- Required action
Would you write out the entries below word for word, omitting the pictures?

- Listed entries

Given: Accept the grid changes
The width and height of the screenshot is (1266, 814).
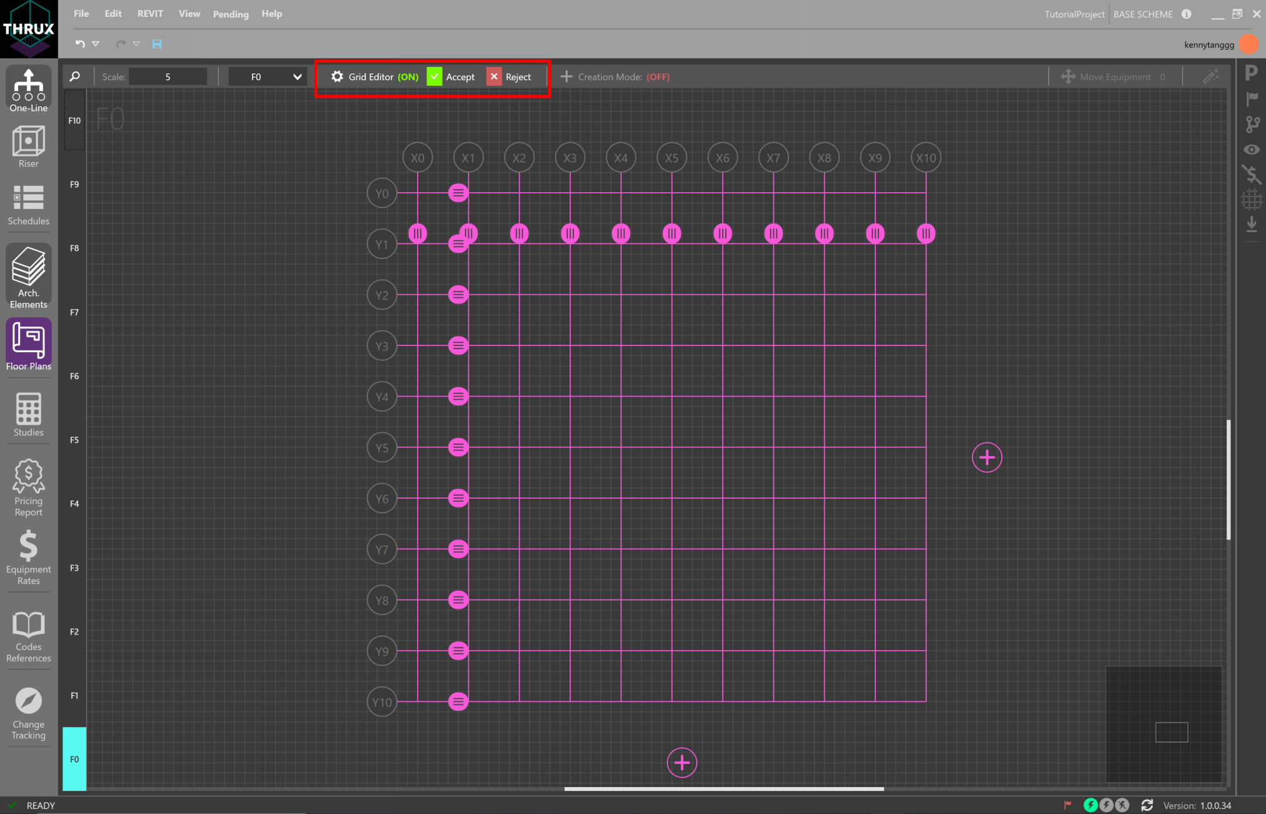Looking at the screenshot, I should click(x=451, y=77).
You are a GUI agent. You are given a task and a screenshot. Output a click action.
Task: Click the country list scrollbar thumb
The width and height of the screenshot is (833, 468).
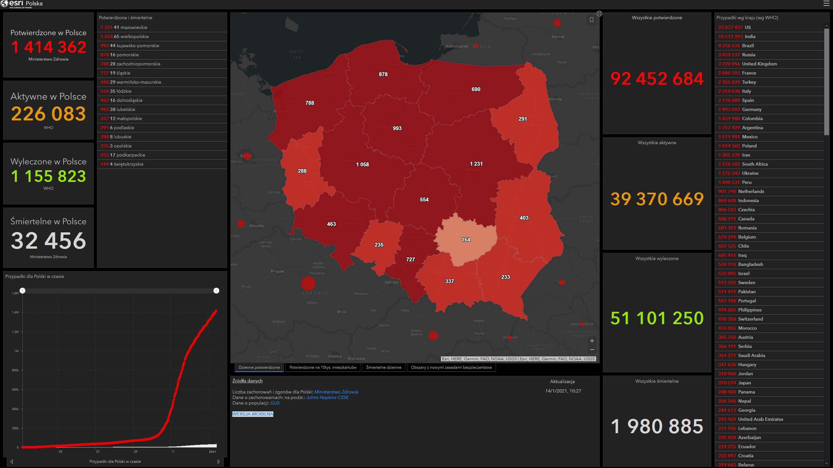(x=826, y=81)
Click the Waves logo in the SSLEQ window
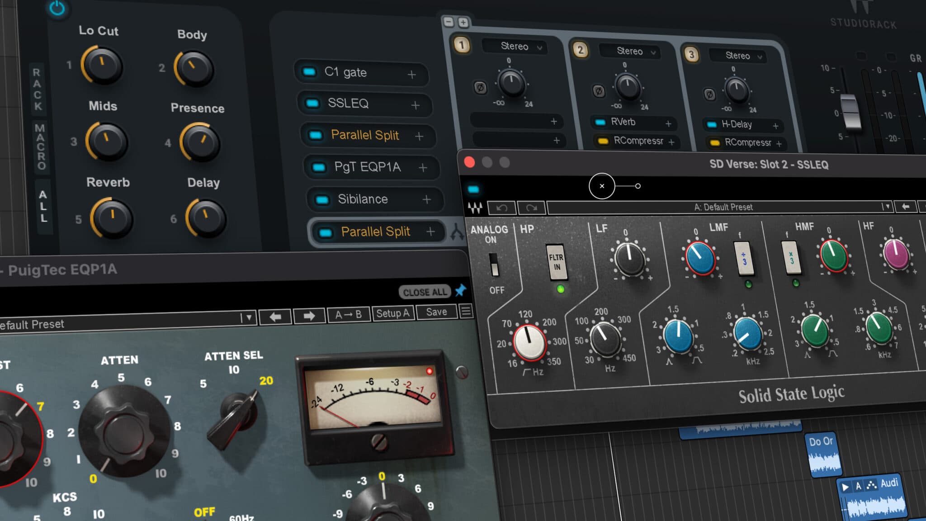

- Result for this exercise
Given: Accept the grid changes
The width and height of the screenshot is (1266, 814).
Looking at the screenshot, I should click(x=451, y=77).
You are a GUI agent. You are given a task and a screenshot. Output a click action.
Task: Click the country list scrollbar thumb
The width and height of the screenshot is (833, 468).
(x=826, y=81)
Click the Waves logo in the SSLEQ window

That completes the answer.